DEAD-box helicase intrinsically disordered domains and structural dynamics of HIV-1 RNA are required to reveal DDX3X catalytic efficiency.

DEAD-Box helicases are enzymes that bind and remodel RNA and ribonucleoproteins. They are involved in almost every step of RNA metabolism. DEAD-Box helicases are thus major players of gene expression (dys)-regulation and intracellular parasite invasion such as retroviruses. Among many implications in pathologies, the human DEAD-Box helicase DDX3X is hijacked by HIV-1 at various steps including viral RNA export from the nucleus and translation initiation, but little is known about the way it interacts with the viral RNA as well as the structural consequences of this interaction. Here, we show that DDX3X binds to specific regions of HIV-1 5'UTR and dissociates tightly bound dimers of HIV-1 RNA. Such enzymatic activity resulting in the destabilization of a complex structure in multiple turn-over conditions has never been observed with a DEAD-box helicase.
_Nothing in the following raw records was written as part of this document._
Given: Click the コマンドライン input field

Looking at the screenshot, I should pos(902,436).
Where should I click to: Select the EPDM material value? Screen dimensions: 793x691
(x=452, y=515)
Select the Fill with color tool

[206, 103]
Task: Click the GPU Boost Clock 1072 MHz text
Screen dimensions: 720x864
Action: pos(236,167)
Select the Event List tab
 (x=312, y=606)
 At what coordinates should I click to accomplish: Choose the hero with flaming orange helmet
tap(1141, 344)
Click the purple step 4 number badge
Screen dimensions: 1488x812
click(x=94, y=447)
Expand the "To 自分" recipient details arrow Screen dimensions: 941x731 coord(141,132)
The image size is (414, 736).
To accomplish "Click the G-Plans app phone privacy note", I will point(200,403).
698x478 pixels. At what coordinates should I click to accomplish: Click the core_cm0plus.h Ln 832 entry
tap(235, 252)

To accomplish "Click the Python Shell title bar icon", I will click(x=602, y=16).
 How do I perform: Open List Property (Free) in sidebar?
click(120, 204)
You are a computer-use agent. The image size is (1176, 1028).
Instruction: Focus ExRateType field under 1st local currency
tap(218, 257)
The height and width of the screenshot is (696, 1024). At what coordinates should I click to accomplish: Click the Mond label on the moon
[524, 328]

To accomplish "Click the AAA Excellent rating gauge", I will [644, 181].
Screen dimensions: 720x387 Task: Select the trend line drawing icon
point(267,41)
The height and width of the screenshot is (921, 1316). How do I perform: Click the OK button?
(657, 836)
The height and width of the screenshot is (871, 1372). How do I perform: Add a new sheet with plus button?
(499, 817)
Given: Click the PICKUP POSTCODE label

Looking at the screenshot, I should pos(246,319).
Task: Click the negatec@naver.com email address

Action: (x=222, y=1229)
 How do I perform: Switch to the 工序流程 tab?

DDX3X-induced dynamics was followed using time-resolved structure probing, while footprinting revealed DDX3X preferential binding sites. By coupling the biochemical analysis of DDX3X enzymatic activity the systematic probing of HIV-1-derived RNAs structure, we challenge both the accepted structural model of HIV-1 genomic RNA dimers as well as the dogma considering DEAD box proteins as inefficient and rather promiscuous towards their RNA substrates. An explicative mechanistic model is proposed.